Posted on: January 17, 2025, 12:44h. 

Last updated on: January 17, 2025, 12:44h.

A leading US Supreme Court lawyer was indicted in Maryland Thursday for tax evasion after he allegedly failed to declare millions of dollars in poker winnings.

Tom Goldstein, SCOTUS, Supreme Court, tax evasion, poker
Tom Goldstein, above, was “an ultra-high-stakes poker player” who won multiple millions but failed to declare this to the IRS, according to a federal indictment. (Image: CNBC)

From 2016 to 2021, Tom Goldstein, 54, willfully failed to pay more than $5.3 million in taxes, according to the indictment. He is also accused of using funds from his Bethesda, Md. law firm, Goldstein & Russell, to pay his poker debts.

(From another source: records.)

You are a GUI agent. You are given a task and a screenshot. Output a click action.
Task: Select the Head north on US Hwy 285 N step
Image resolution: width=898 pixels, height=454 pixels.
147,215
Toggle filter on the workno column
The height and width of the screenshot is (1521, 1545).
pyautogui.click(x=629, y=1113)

As a lawyer specializing in appellate work, Goldstein represented then-Vice President Al Gore in the Bush v. Gore case in the Supreme Court, following the disputed 2000 presidential election. He also successfully defended Google in its 2021 copyright case versus Oracle Systems.

He has twice been named one of the 100 most influential lawyers in the nation by the National Law Journal. He also taught Supreme Court Law at Harvard and Standford and co-founded SCOTUSblog with his wife, Amy Howe, in 2002.

Under the Radar

As a poker player, Goldstein flew under the radar as an “ultra-high-stakes … player, frequently playing in matches or series of matches in the United States and abroad involving stakes totaling millions, and even tens of millions, of dollars,” prosecutors said.

In 2016, he won $26.4 million in a series of matches against an unnamed businessman in Beverly Hills, prosecutors claim. That same year, he won roughly $13.8 million against a gambler in Asia, according to the indictment.

Curiously, Goldstein was part of the team that represented fellow high-stakes poker player and alleged bookie Paul Phua in 2014 when the latter was arrested for running an illegal sports betting operation out of a luxury villa in Caesars Palace during the FIFA World Cup.

Goldstein successfully challenged the government’s case, arguing that the FBI conducted an illegal search of Phua’s villa by posing as internet repair technicians to gather evidence without a warrant.

A judge later ruled the evidence obtained in the raid was inadmissible, leading to the eventual dismissal of the charges against Phua.

Eye for the Ladies

The indictment also claims that from 2016 to 2022, Goldstein hired four women with whom he was in intimate relationships to “work” at Goldstein & Russell. These women were paid with health benefits while doing “little or no work” for the firm, prosecutors claim.

Mr. Goldstein is a prominent attorney with an impeccable reputation,” his lawyers, John Lauro and Christopher Kise of Continental, said in a statement. “We are deeply disappointed that the government brought these charges in a rush to judgment without understanding all of the important facts.”

Goldstein intends to “vigorously contest” the charges and expects to be exonerated at trial, they added.